Escape Rating A-: Surprisingly and delightfully, The Isolated Séance is a story of Sherlock Holmes, of all people, paying it forward – in spite of that phrase not being in common parlance until more than a century later.

As a way of making the leap from Holmes himself to a ‘new generation’ it’s an excellent way of shifting the focus of this Holmes pastiche from the great man to a couple of young men just getting their start – as Holmes and his Watson were when they first took rooms together at 221b.

We get just enough of a glimpse of Badger and Watson’s original circumstances to see just how much the two young men are in over their heads when Holmes steps in and gives them not just a case but an astonishing hand up in their attempts to follow the path he has already broken and solve a case that is every bit as convoluted as anything Holmes himself took on.

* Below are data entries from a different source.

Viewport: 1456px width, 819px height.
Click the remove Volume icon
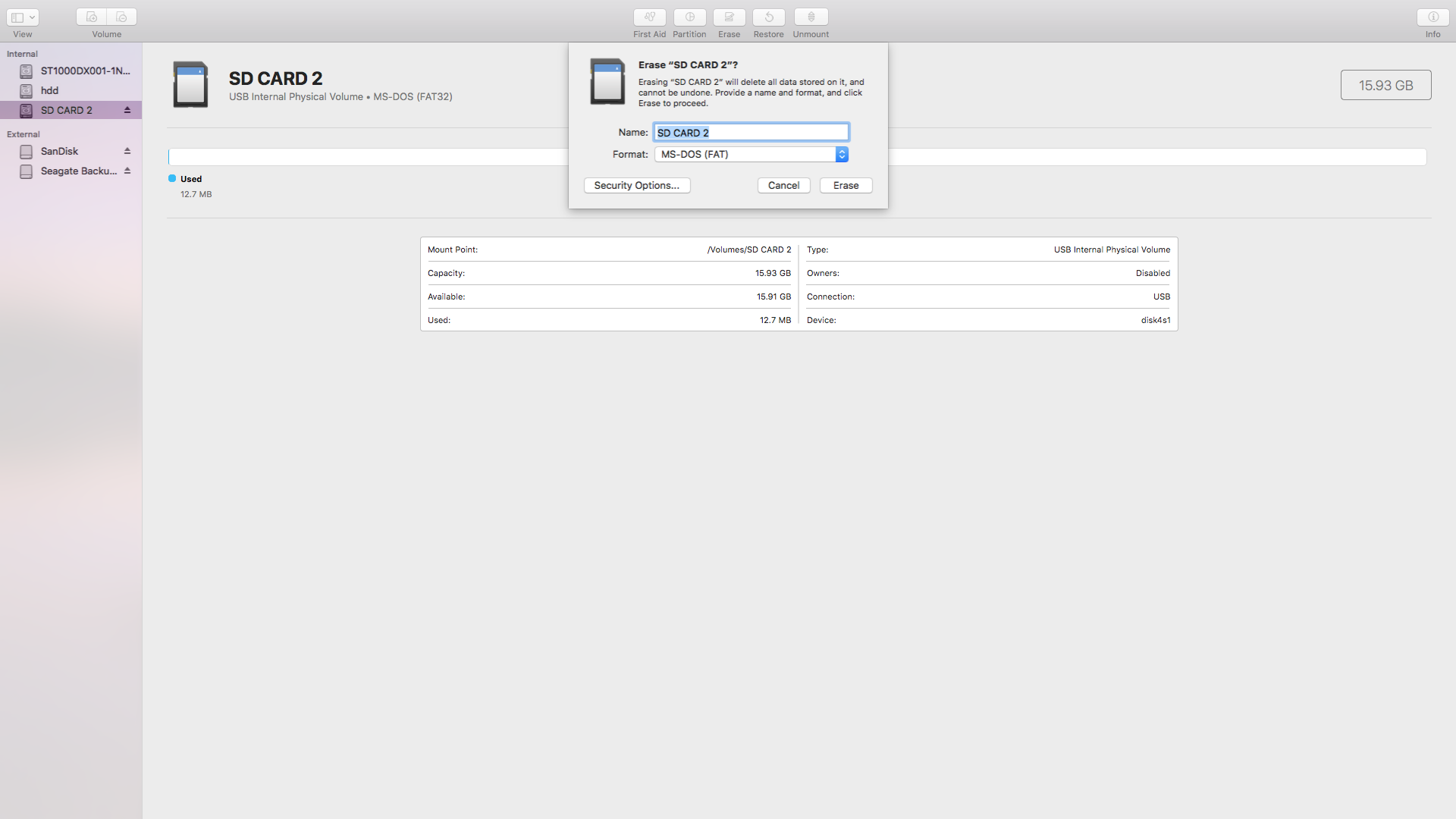(121, 17)
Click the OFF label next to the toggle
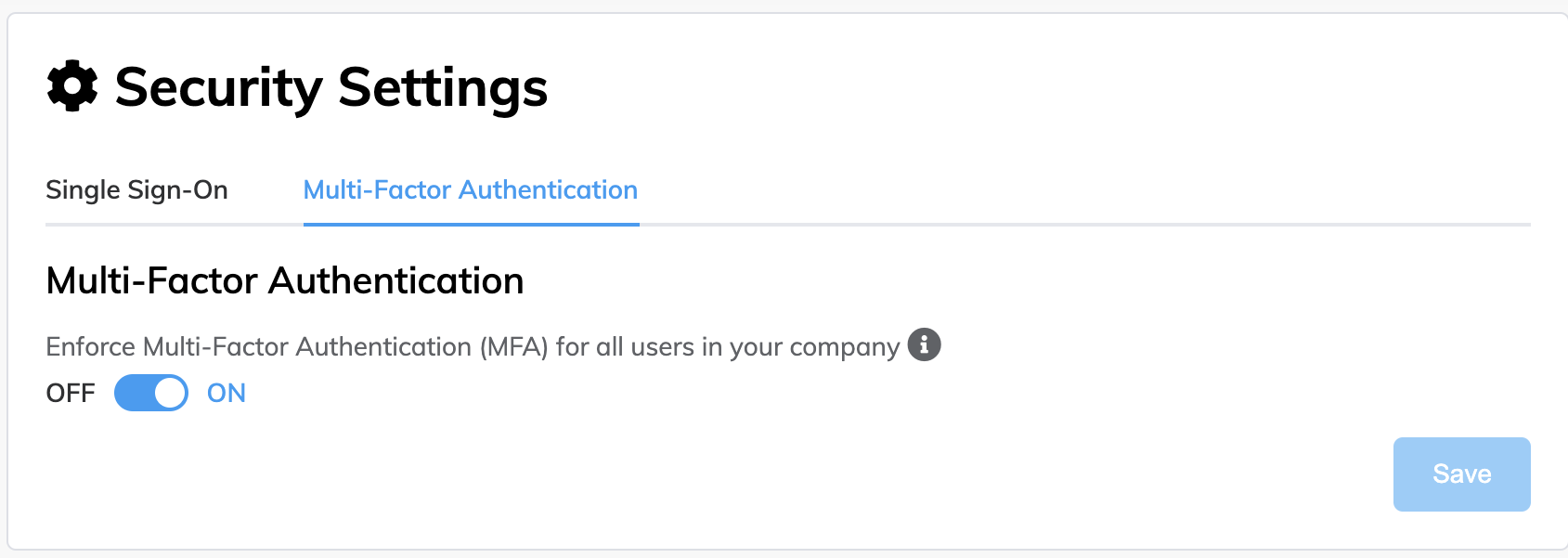This screenshot has width=1568, height=558. (70, 392)
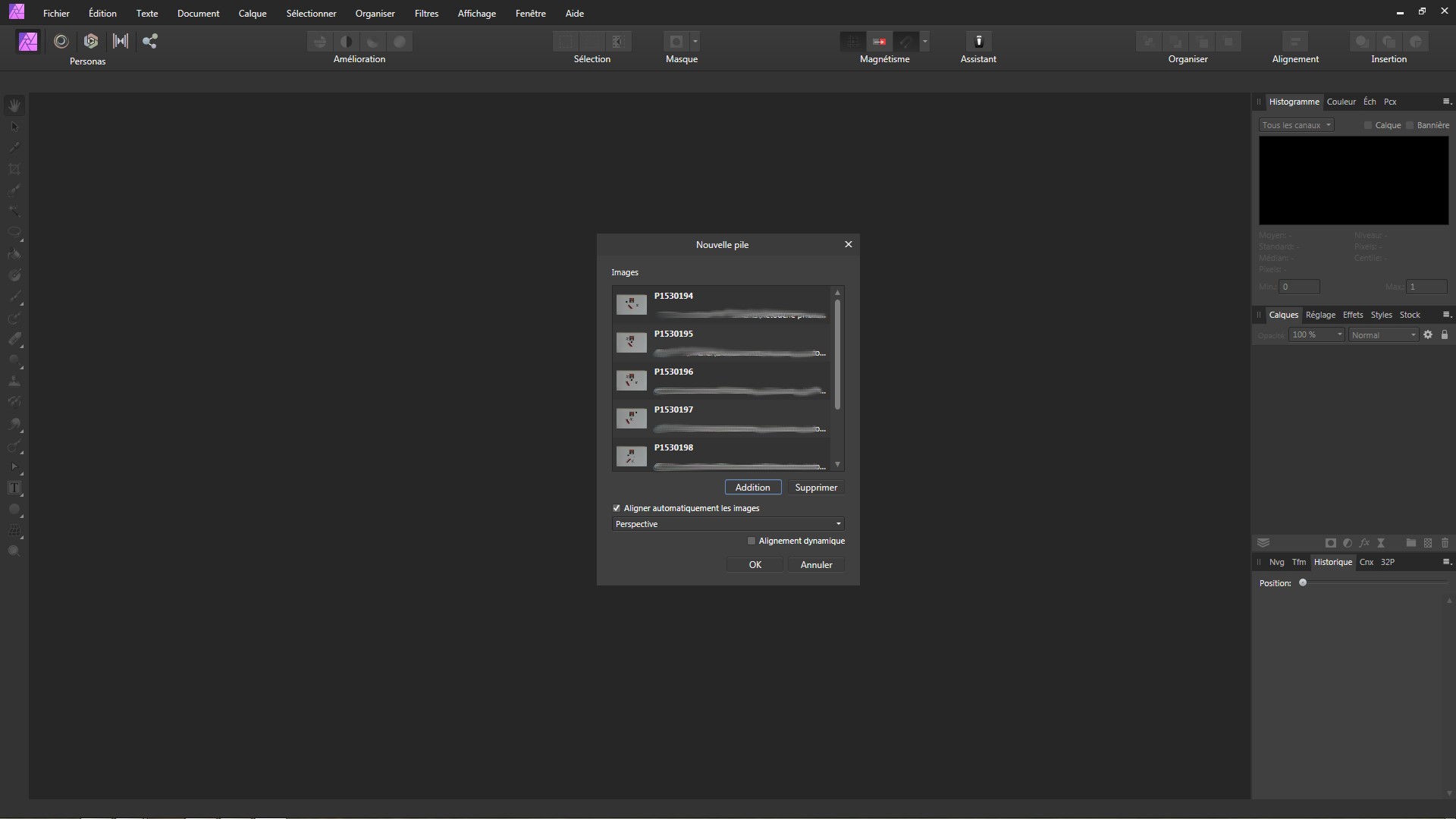The height and width of the screenshot is (819, 1456).
Task: Open the Normal blend mode dropdown
Action: coord(1383,335)
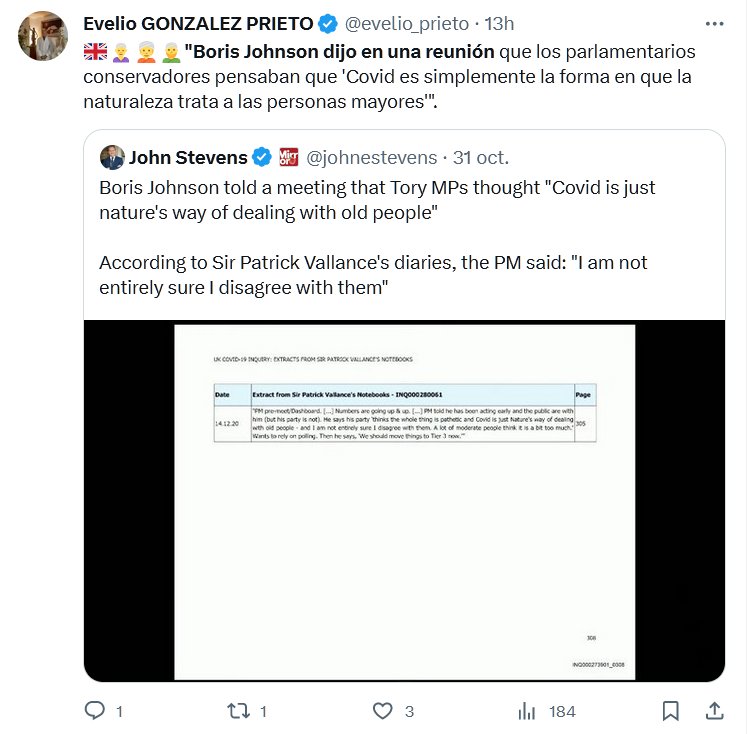752x734 pixels.
Task: Click the reply speech bubble icon
Action: (96, 711)
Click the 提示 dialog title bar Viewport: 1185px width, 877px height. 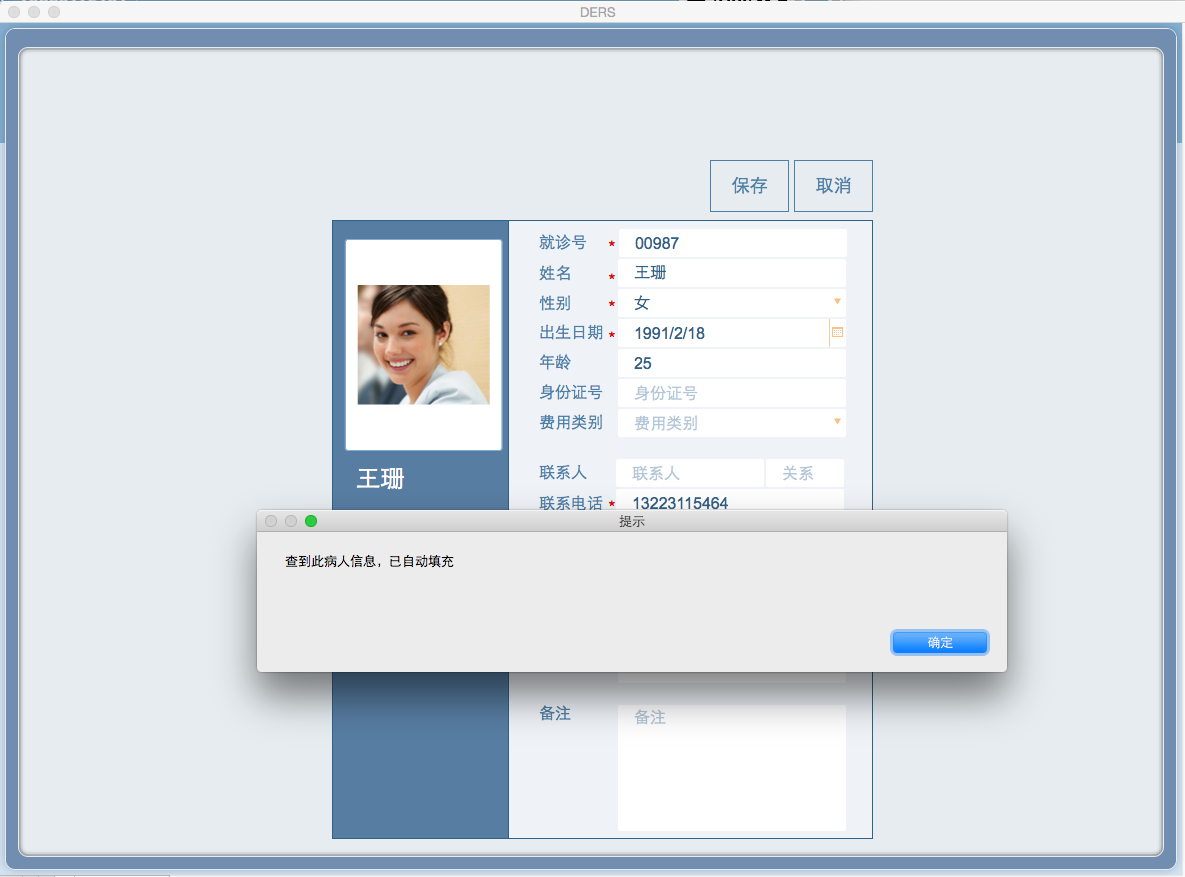point(632,521)
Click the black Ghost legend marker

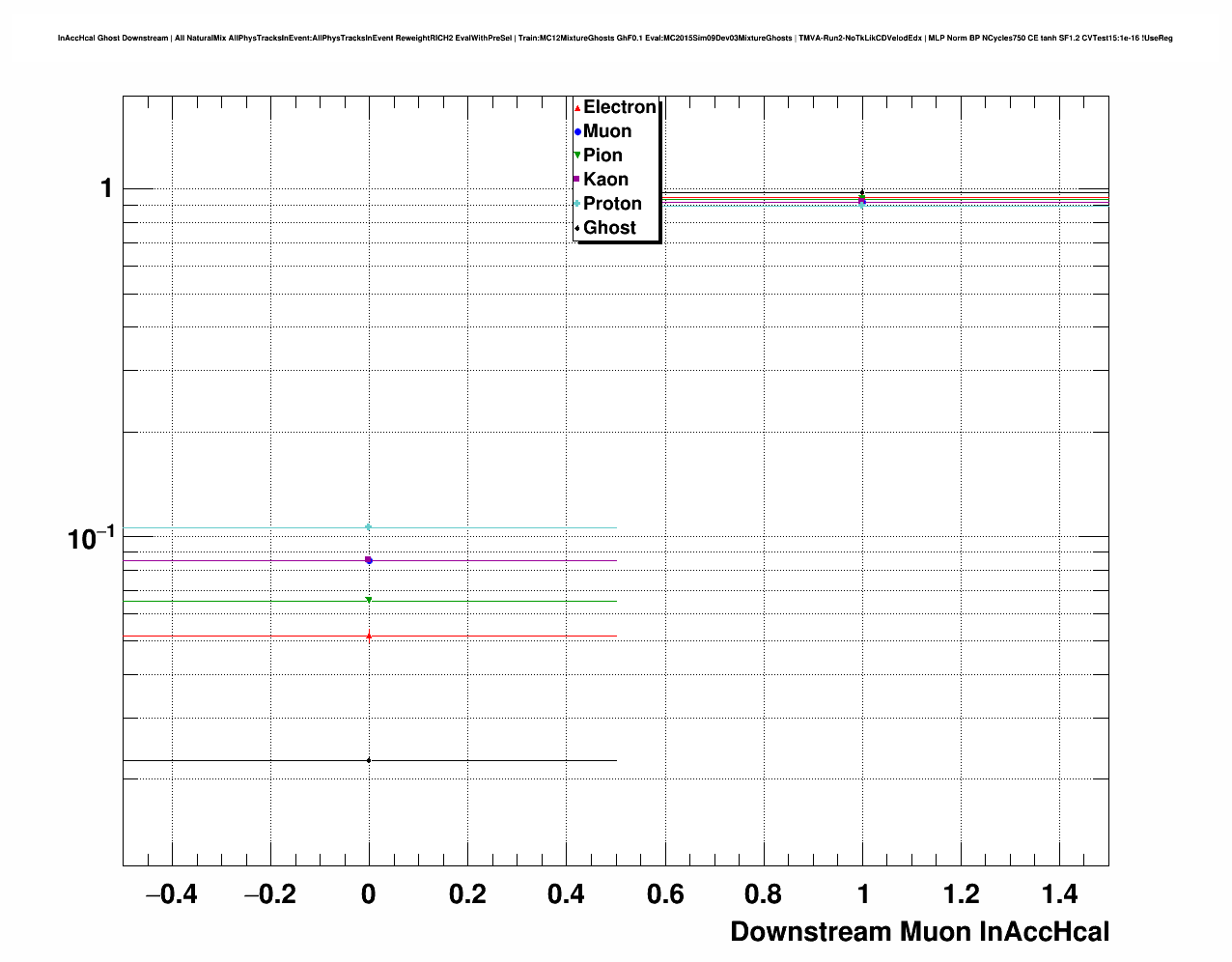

Holmes calls his starting grant to them an investment in his legacy, and so it proves. It also helps kick the story into a higher gear as it removes many of the external impediments to their possible success, giving both the characters and the reader a chance to focus on those impediments that are inherent to the case itself and to their maturity – or rather its lack. Particularly in Badger’s case.

(Although both men are very young, Watson’s circumstances as a black man in a city that is prejudiced against him at every turn gives him a bit of caution and maturity that Badger sadly lacks. Watson’s perspective as someone who will always be considered an outsider even before he opens his mouth reminds this reader of the relationship between a young Mycroft Holmes and the more mature Cyrus Douglas in Kareem Abdul Jabbar’s Mycroft Holmes series. Please consider this a readalike recommendation as the Jabbar series is marvelous.)

The case itself is a farrago of mysterious circumstances, wild conjectures, police intractability and mistaken identity from its murderous beginning in the midst of a seance to its tragic, justly unjust ending. Elements which are present in much of Holmes’ canonical casebook as well.

But the way that Badger and Watson come to their solution – and wrestle with their consciences along the way – stands on its own merits. As do they. I look forward to watching their career continue in the second book in this series, The Mummy of Mayfair, hopefully this time next year!